* _Reading passage_:
An average of 40,570 cancers (20,630 among women and 19,940 among men) or other non-invasive tumours were diagnosed annually between 2015 and this year, an incidence rate of 770 cases per 100,000 women and 795 per 100,000 men.

Cancer is the second most common cause of death in Ireland after diseases of the circulatory system, with an average of some 8,770 deaths per year from invasive cancers between 2012 and 2014. Lung cancer was the leading form of fatal cancer, accounting for 19 per cent of cancer deaths in women and 23 per cent in men.

Prof Kerri Clough-Gorr, director of the registry and professor of cancer epidemiology at University College Cork, said as cancer treatment and survival rates improve, planning for the long-term support and follow-up needs of survivors is “an important health priority”.

“We need to remember that once a person has gone through a diagnosis and a treatment, there are late effects related to those cancer treatments. People’s bodies go through an enormous transformation,” Prof Clough-Gorr said.

“We really need to have healthcare services that are specifically designed for cancer survivors. Someone who has had a cancer diagnosis and treatment is at risk for another cancer. So there needs to be good prevention and detection of new cancers and surveillance of recurrence because recurrence is a big thing, obviously.”

* _Stored items_:
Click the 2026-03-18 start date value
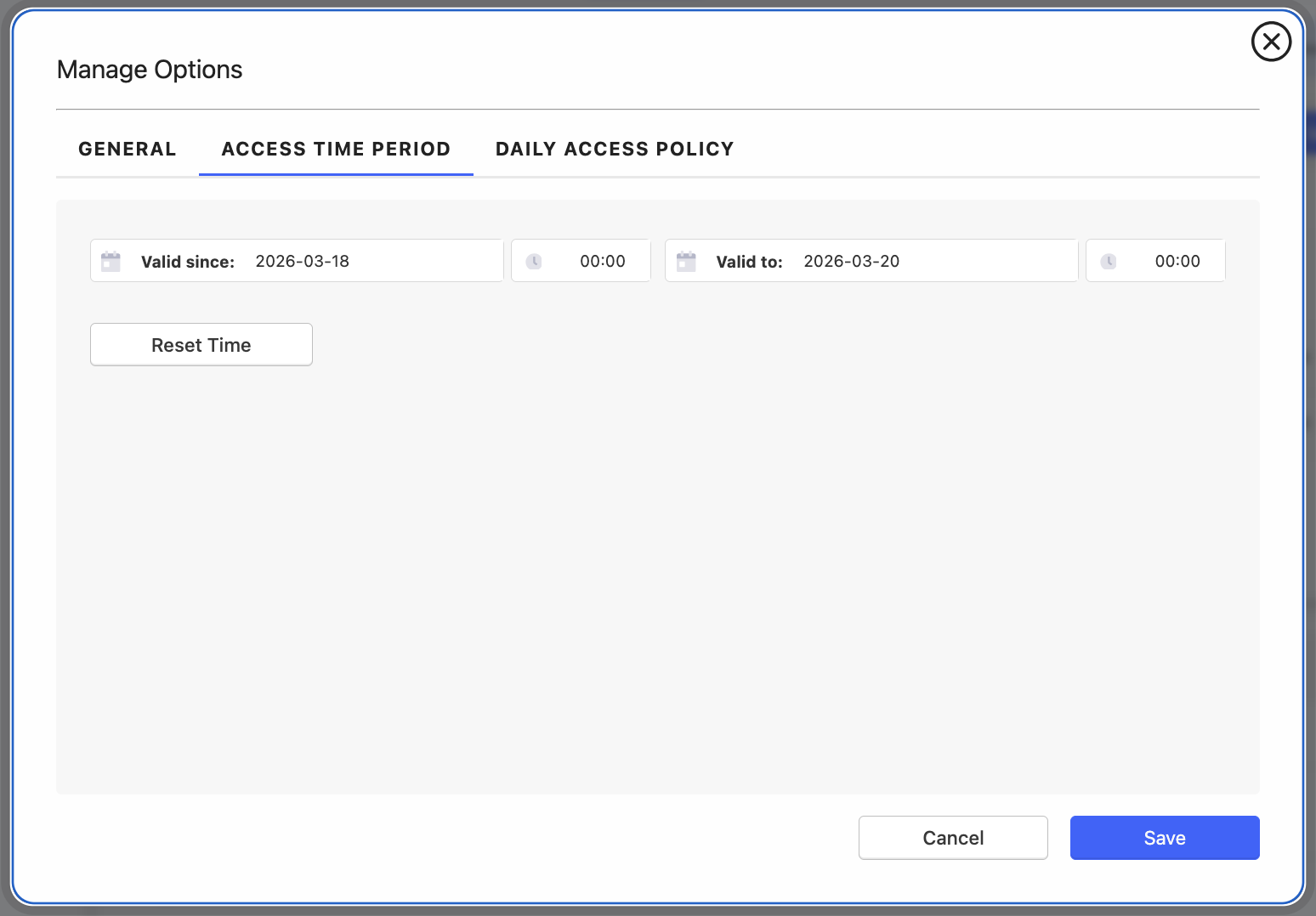 pyautogui.click(x=303, y=261)
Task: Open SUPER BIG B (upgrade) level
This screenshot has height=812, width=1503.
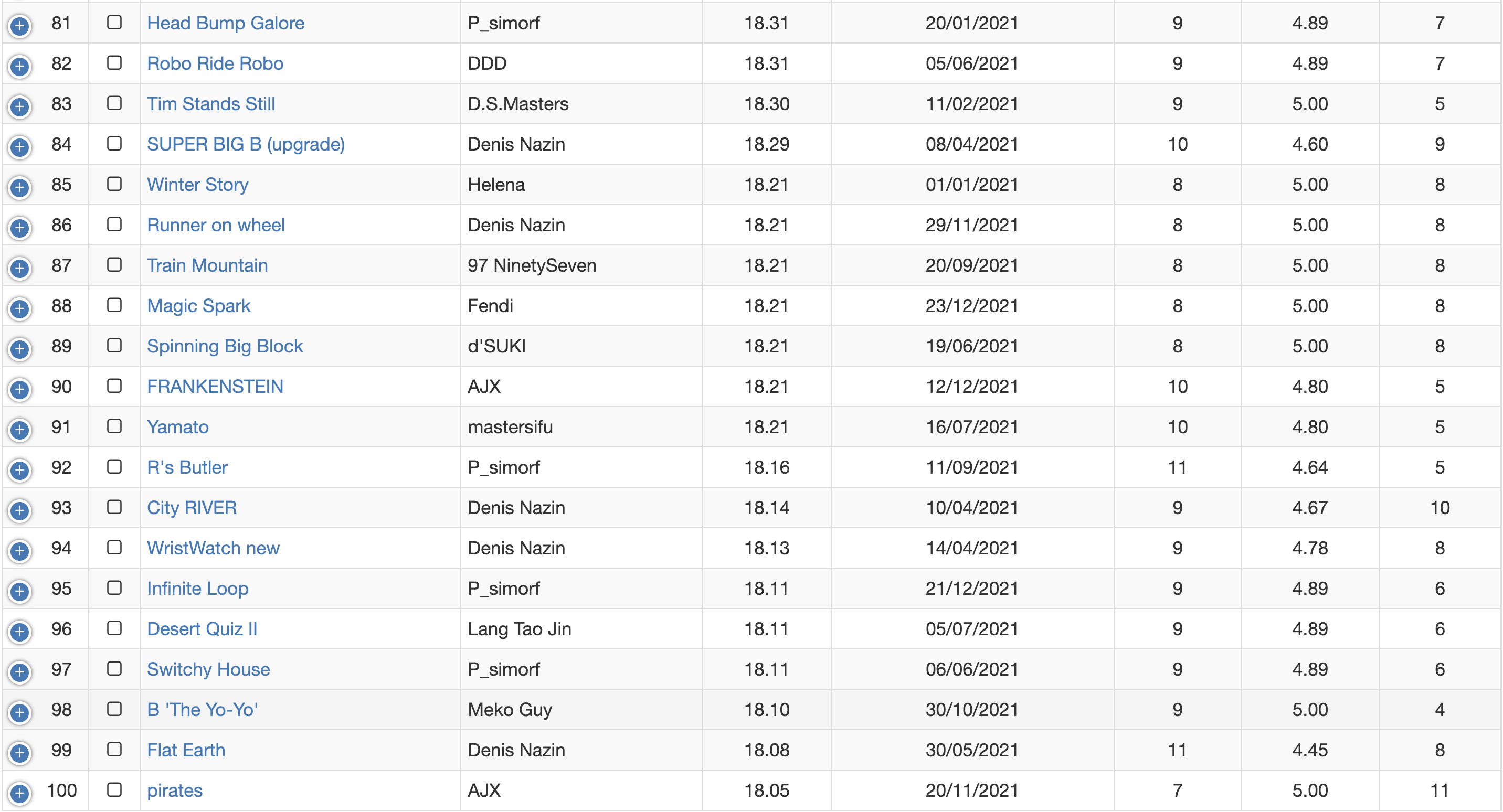Action: tap(246, 144)
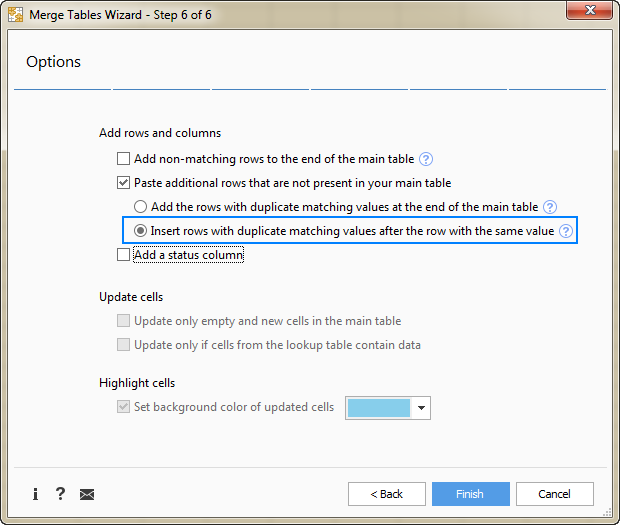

* _Tasks to carry out_:
[A] In the passage on cancer in Ireland, reproduce word for word the part that opens with the words containing "An average of 40,570" and closes with "per 100,000 men.".
[B] According to the passage on cancer in Ireland, what cause of death in Ireland is more common than cancer?

* _Solution set_:
[A]
An average of 40,570 cancers (20,630 among women and 19,940 among men) or other non-invasive tumours were diagnosed annually between 2015 and this year, an incidence rate of 770 cases per 100,000 women and 795 per 100,000 men.

[B] Diseases of the circulatory system.